You may use the Likert scale questions as covariates in ACBC/HB estimation, and then they will have an influence on the final utilities for each respondent (respondents will "borrow" distributional information from other respondents that rate the Likert questions similarly).
However, if you are trying to use the segmentation variables to influence the segmentation scheme for something like latent class or cluster analysis, then you could try something like the following:
1. Use the Likert Scale questions as covariates when you estimate your ACBC/HB utilities. Then, use the normalized (zero-centered diffs) utilities for the next steps.
2. Use our CCEA software for "Convergent Cluster & Ensemble Analysis". There are many different ways to do this, but one approach could be:
a) Point the CCEA software just to the part-worth utilities (the normalized zero-centered diffs) as basis variables and use the software in Ensemble Analysis mode so that it will create a .CSV file that has many different potential clustering solutions (the ensemble).
b) Point the CCEA software just to the Likert scale questions as basis variables and use the software in Ensemble Analysis mode so that it will create a .CSV file that has many different potential clustering solutions (the ensemble).
c) Combine the two .CSV ensemble files into one, by copying the additional columns from one file as new columns within the other file.

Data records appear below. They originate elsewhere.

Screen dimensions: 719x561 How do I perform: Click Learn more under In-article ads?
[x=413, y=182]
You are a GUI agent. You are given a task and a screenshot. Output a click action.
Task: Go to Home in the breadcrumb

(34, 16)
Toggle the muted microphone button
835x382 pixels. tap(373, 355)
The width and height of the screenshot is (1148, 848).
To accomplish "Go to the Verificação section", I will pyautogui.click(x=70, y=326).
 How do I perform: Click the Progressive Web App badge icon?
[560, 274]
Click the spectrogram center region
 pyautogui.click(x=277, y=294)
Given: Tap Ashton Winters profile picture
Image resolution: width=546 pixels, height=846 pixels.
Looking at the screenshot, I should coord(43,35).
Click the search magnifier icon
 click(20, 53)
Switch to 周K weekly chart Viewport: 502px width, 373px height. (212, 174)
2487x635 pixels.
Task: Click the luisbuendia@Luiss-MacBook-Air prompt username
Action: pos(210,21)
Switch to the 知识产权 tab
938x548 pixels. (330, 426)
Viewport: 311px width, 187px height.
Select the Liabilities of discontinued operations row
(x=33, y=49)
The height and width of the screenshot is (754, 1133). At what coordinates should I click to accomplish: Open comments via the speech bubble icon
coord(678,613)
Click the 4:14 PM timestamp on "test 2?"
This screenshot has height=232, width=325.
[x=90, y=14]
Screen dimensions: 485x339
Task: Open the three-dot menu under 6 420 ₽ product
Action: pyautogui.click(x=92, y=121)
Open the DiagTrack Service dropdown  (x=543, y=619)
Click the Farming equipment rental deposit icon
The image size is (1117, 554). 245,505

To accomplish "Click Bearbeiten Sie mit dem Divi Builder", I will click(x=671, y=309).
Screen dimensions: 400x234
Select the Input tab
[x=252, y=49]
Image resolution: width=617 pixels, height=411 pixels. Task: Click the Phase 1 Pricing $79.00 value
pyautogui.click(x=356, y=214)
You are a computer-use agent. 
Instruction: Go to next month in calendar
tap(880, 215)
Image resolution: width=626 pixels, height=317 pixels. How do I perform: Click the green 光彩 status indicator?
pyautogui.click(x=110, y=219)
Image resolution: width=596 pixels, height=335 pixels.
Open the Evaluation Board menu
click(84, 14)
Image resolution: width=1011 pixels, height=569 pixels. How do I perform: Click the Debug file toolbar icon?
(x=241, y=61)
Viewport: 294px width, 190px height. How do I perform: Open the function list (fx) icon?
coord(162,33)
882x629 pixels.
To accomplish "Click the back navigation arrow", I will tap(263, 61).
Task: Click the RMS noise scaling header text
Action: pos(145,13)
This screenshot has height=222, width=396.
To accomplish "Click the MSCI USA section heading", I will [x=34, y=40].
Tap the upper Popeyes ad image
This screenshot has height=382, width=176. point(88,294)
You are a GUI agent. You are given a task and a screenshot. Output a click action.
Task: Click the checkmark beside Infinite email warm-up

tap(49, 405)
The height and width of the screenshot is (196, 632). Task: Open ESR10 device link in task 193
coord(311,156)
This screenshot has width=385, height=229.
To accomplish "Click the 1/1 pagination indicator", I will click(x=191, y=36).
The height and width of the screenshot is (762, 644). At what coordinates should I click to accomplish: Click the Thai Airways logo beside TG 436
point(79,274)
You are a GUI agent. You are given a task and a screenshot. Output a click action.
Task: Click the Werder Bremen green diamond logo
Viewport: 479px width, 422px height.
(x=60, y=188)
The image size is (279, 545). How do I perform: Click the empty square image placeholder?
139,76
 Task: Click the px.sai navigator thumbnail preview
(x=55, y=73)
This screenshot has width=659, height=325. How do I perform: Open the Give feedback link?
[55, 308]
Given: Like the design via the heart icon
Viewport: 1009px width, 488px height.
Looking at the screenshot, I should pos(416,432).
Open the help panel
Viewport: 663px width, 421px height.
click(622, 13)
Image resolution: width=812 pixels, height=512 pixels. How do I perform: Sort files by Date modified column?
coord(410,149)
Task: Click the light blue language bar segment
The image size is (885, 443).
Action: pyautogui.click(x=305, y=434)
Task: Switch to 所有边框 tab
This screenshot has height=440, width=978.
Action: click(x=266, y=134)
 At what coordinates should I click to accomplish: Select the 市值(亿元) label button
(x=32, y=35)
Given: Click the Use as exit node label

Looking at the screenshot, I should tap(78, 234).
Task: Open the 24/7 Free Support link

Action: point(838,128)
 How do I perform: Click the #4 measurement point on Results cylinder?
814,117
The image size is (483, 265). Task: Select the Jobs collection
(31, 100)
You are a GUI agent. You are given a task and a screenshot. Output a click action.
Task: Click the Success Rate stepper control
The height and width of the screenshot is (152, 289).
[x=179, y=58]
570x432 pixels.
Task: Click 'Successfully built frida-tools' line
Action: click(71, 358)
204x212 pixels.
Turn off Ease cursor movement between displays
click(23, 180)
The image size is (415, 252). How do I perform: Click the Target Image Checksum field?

d) Run CCEA again in Ensemble mode, pointing the software to your custom-built .csv ensemble file from step c (rather than letting the software build its own ensemble file).
These steps will lead to an Ensemble solution that combines the best aspects of the cluster solutions based on the Likert scale questions with the best aspects of the cluster solutions based on the part-worth utilities. A single consensus cluster solution will be output that leverages both types of data (the Likert questions as well as the part-worths) to make the final cluster solution.